Task:
Swap "construction plane" for "drawing plane" in the stretch from the line containing "Select the right" through the line containing "The image size is (700, 700).", and reproduce only those lines with nothing else altered.

Data records:
★ ★ ★

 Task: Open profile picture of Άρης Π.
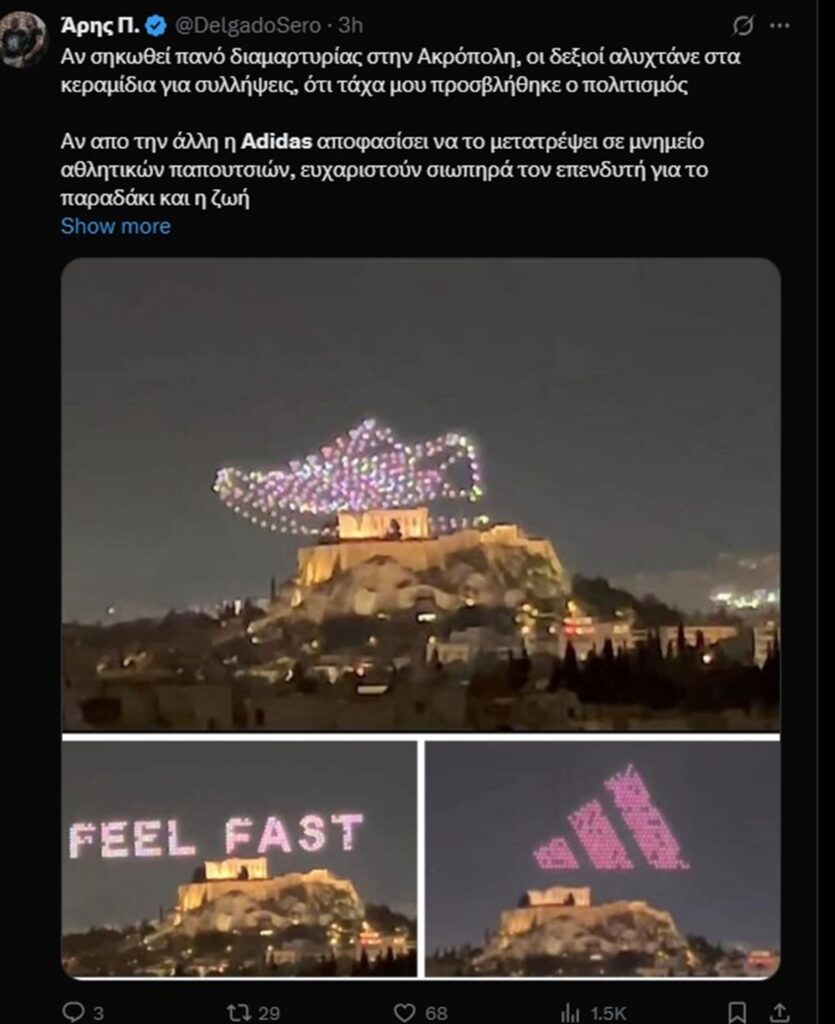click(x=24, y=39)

★ ★ ★

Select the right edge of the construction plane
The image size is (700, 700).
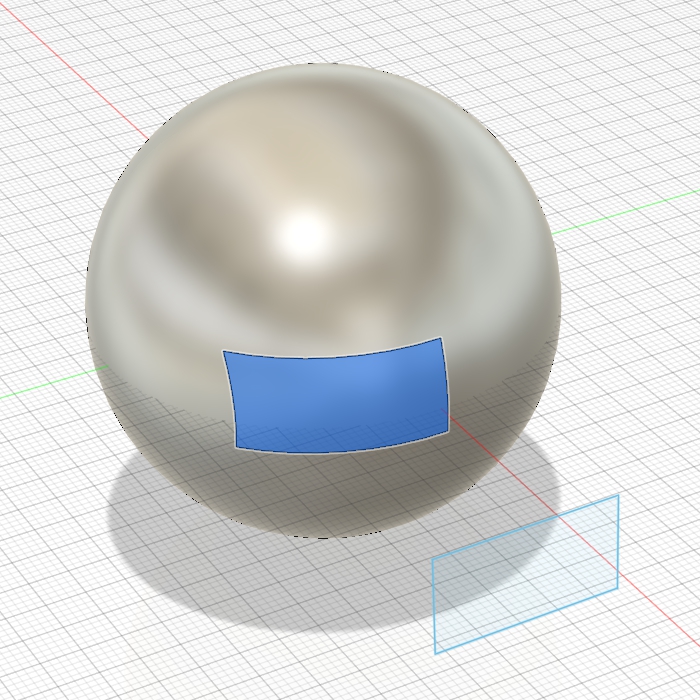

★ ★ ★

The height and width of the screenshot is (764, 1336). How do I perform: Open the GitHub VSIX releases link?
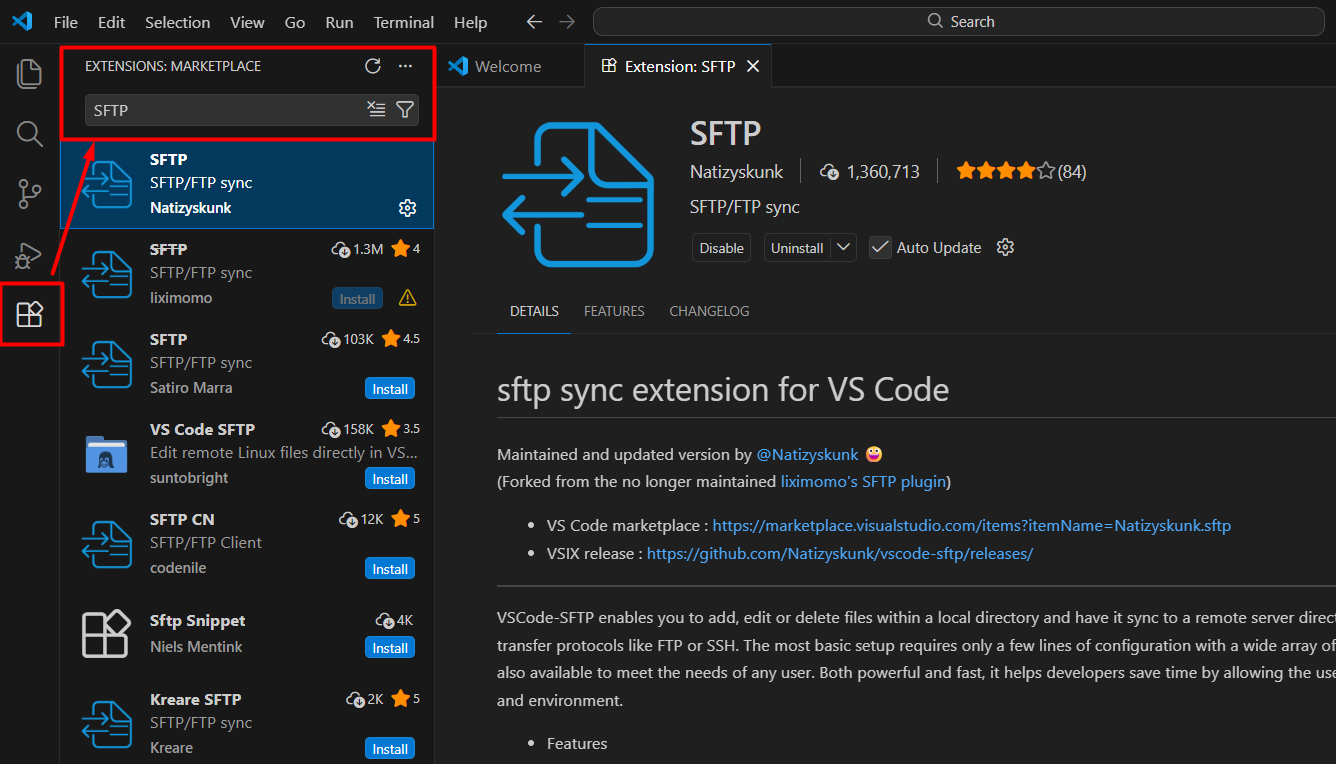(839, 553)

★ ★ ★

Task result:
Select the right edge of the drawing plane
The image size is (700, 700).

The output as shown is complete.